¿Permisos parentales para fomentar la natalidad?

Juan Rallo

Suele decirse que España tiene un problema de natalidad para garantizar la financiación de su Estado de Bienestar. El número de hijos por mujer apenas alcanza la cifra de 1,3 y, en consecuencia, la masa de trabajadores futuros que van a estar cotizando para pagar las pensiones (y otros servicios públicos) va a ser decreciente. Acaso por ello, el Ejecutivo socialista anunció este pasado viernes que los permisos de paternidad se ampliarían intransferiblemente desde las cinco semanas actuales hasta las 16 en 2021, equiparándolos de esta forma con el de las madres. Además, seis de esas 16 semanas serán obligatoriamente «disfrutadas» por el padre con el objetivo de permitir la completa recuperación de la mujer tras el parto. Se pretende así, nos dicen, fomentar la natalidad facilitando la conciliación de la vida laboral y familiar tras el nacimiento. Pero, ¿realmente es así?

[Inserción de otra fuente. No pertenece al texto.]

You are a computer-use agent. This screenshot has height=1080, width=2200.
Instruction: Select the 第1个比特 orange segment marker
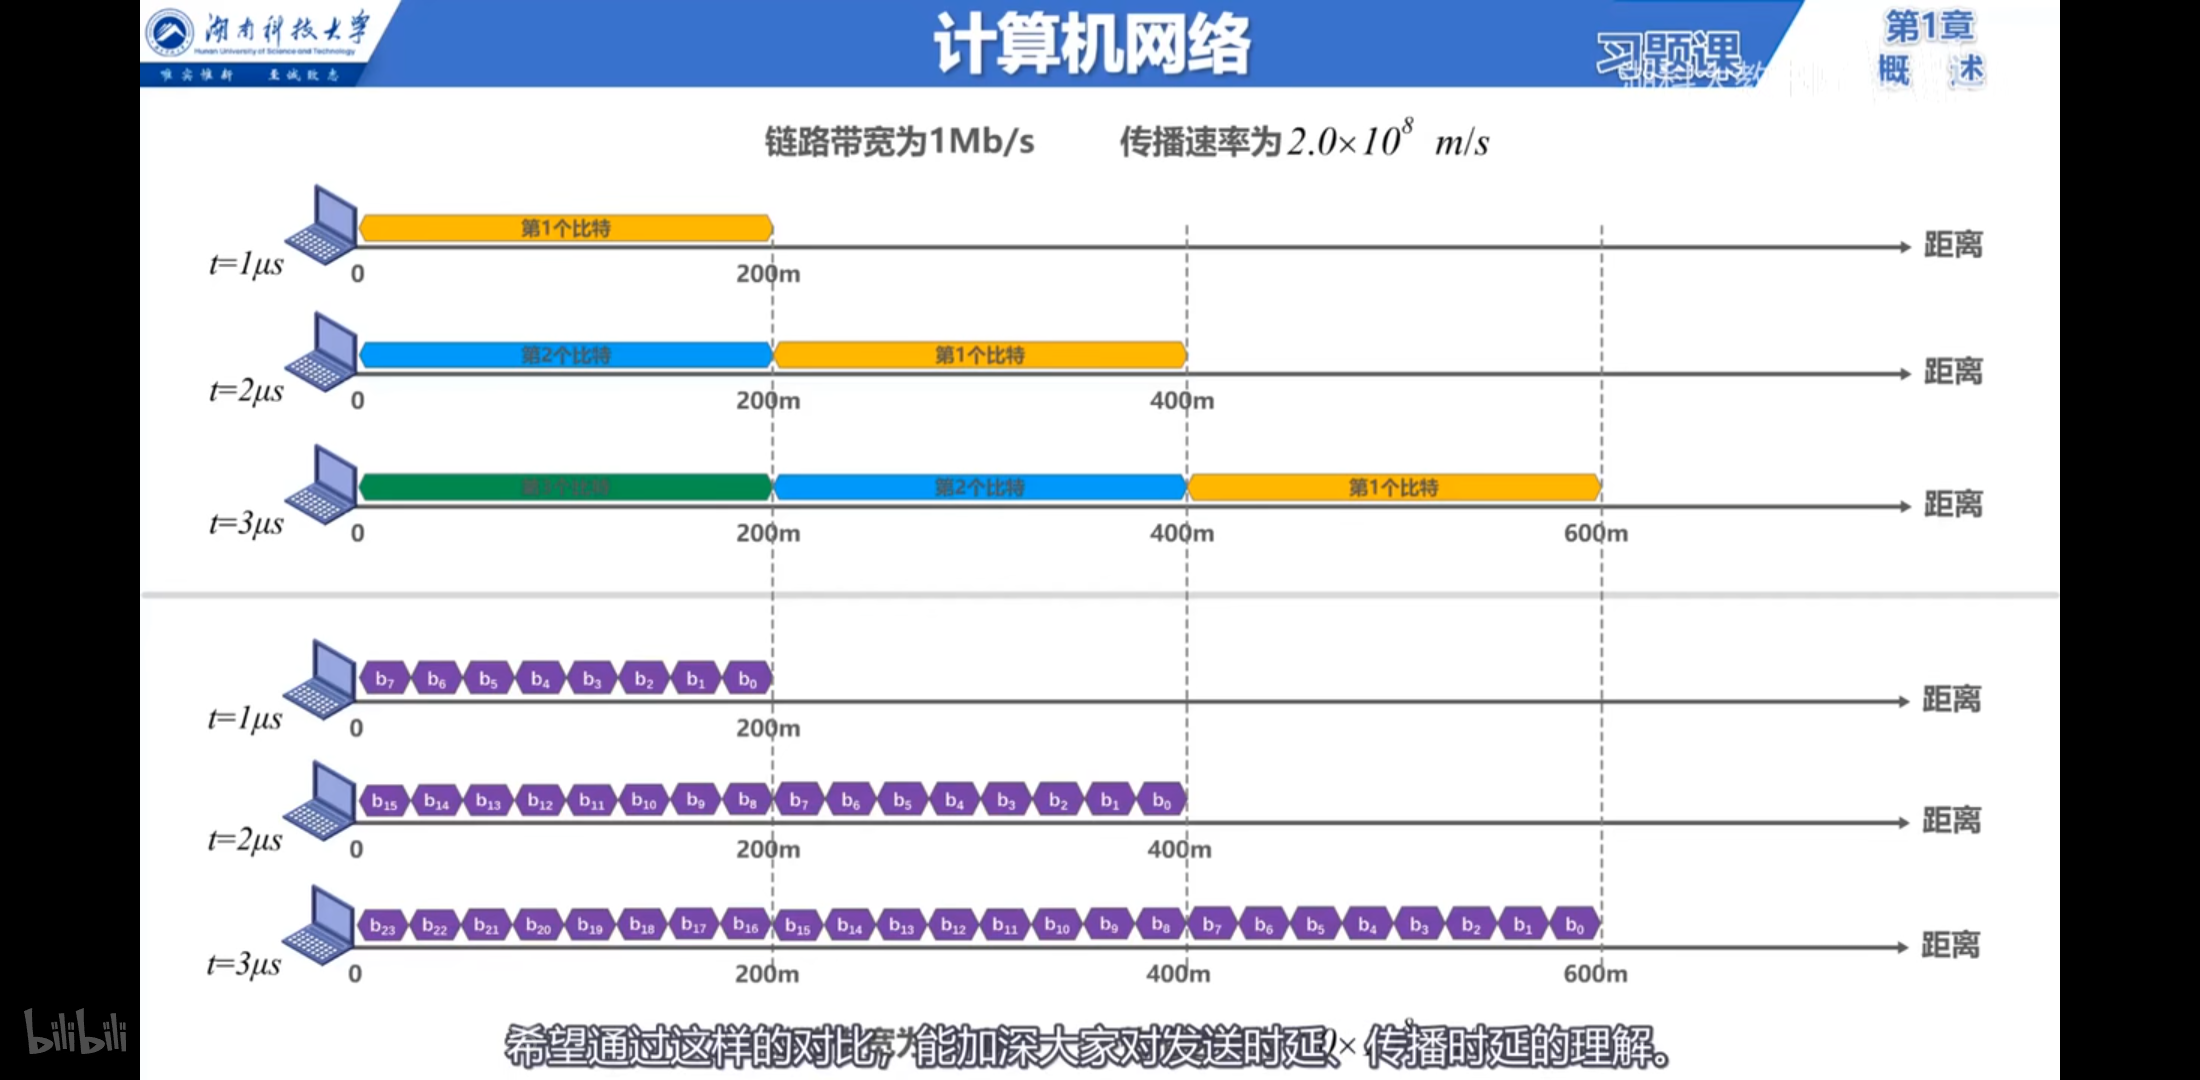[565, 227]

De entrada, conviene señalar que la influencia de los permisos de paternidad sobre la natalidad no es incontrovertible. Algunos estudios encuentran efectos positivos, otros hallan efectos nulos y aun otros sugieren que apenas influye en el momento de tener a los hijos (pero no sobre la cantidad de hijos). Sea como fuere, en ningún caso son la panacea. Y es que, si bien es cierto que nuestro país apenas está alumbrando 1,3 hijos por mujer (muy lejos de la tasa de reemplazo de 2,1), aquellos de nuestros vecinos europeos que cuentan con permisos parentales más generosos tampoco están cosechando resultados extraordinarios. Por ejemplo, en Austria, donde los padres disfrutan de un permiso parental de un año (es decir, más de diez veces superior a la que disfrutaban los padres españoles hasta el momento), la tasa de fecundidad es de 1,52 hijos por mujer. En Noruega, donde las madres disfrutan de 315 días y los padres de las mismas 16 semanas que ahora se pretenden implantar en España, la tasa de fecundidad es de 1,62 hijos por mujer, pero ha decrecido ininterrumpidamente durante la última década (en 2008, era de 1,96 hijos por mujer). Por el contrario, nuestra vecina Francia es el país europeo con mayor tasa de fecundidad (1,9 hijos por mujer) y el permiso de paternidad de los hombres apenas alcanza los 14 días.

Pero, además, si la medida se adoptara realmente para fomentar la natalidad no se plantearía como permisos obligatorios e intransferibles. Por un lado, la obligatoriedad puede incentivar a que algunos hombres retrasen o renuncien a tener hijos por las seis semanas de «baja» impuesta. Por otro, la intransferibilidad de los permisos dificulta la planificación familiar (dado que acaso ambos padres juzgaran óptimo que uno de ellos, el padre o la madre, concentrara la totalidad o práctica totalidad de los permisos). Entonces, si la obligatoriedad y la intransferibilidad de los permisos no fomentan la natalidad, ¿por qué se adoptan? No para fomentar la natalidad, sino para equiparar las condiciones laborales de hombres y mujeres: como la mujer necesariamente ha de estar de baja varias semanas tras el parto (y eso penaliza sus condiciones de contratación en el mercado laboral), se busca forzar una baja análoga entre los hombres para que no haya una preferencia a contratarles a ellos. Es decir, no estamos ante una política de corte natalista, sino de corte feminista. Y lo que necesitamos es justo lo opuesto, políticas no ideologizadas que sean efectivas para mejorar la calidad de vida de las parejas y que, sobre esa base, puedan decidir responsablemente cuándo y cuántos hijos desean tener.